* **Exercise requirements**
Transcribe exactly the line containing "Given: Expand the Sort submenu" and each line after it, through the end of the entries, with nothing before or after.

* **Extracted data**
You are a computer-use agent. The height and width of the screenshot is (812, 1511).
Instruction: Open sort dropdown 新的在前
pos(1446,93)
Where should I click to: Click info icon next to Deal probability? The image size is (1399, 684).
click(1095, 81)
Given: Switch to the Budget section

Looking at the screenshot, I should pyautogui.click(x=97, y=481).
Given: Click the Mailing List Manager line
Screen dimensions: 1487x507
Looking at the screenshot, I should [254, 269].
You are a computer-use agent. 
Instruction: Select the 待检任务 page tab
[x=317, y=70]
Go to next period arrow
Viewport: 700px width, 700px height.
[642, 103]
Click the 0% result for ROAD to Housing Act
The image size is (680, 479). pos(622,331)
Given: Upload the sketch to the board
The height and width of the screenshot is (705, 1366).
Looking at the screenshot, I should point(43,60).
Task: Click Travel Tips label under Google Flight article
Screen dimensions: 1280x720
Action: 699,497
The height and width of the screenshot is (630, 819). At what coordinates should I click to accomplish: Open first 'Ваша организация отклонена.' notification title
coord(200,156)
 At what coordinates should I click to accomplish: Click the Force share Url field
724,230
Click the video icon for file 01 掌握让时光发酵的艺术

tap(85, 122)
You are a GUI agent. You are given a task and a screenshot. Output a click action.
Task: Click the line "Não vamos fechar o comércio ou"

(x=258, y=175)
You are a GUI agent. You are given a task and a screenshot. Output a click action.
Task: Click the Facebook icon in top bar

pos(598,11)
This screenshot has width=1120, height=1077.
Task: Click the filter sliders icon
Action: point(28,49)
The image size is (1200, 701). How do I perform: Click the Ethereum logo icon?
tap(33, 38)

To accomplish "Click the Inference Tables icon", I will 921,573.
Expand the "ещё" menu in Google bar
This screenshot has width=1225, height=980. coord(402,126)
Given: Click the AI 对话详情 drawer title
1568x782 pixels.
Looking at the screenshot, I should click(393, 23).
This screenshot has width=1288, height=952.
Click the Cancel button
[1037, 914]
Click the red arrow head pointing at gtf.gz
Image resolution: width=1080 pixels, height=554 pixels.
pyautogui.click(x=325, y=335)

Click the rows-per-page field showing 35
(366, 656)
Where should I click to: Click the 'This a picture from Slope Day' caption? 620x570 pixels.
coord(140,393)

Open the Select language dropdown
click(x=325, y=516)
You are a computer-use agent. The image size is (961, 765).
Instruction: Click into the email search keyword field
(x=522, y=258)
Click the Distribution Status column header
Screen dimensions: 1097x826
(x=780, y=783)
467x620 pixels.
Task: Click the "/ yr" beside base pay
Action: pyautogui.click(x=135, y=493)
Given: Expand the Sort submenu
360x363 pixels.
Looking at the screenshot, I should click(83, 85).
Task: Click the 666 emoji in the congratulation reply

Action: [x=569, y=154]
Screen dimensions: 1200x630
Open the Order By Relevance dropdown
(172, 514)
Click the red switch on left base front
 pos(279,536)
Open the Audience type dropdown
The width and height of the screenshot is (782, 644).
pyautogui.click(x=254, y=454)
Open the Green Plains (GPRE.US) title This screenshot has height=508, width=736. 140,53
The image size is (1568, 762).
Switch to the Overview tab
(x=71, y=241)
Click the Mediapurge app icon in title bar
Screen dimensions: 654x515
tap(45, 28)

* **Solution for this task**
Given: Expand the Sort submenu
360x363 pixels.
Looking at the screenshot, I should click(83, 85).
Task: Click the 666 emoji in the congratulation reply

Action: [x=569, y=154]
Screen dimensions: 1200x630
Open the Order By Relevance dropdown
(172, 514)
Click the red switch on left base front
 pos(279,536)
Open the Audience type dropdown
The width and height of the screenshot is (782, 644).
pyautogui.click(x=254, y=454)
Open the Green Plains (GPRE.US) title This screenshot has height=508, width=736. 140,53
The image size is (1568, 762).
Switch to the Overview tab
(x=71, y=241)
Click the Mediapurge app icon in title bar
Screen dimensions: 654x515
tap(45, 28)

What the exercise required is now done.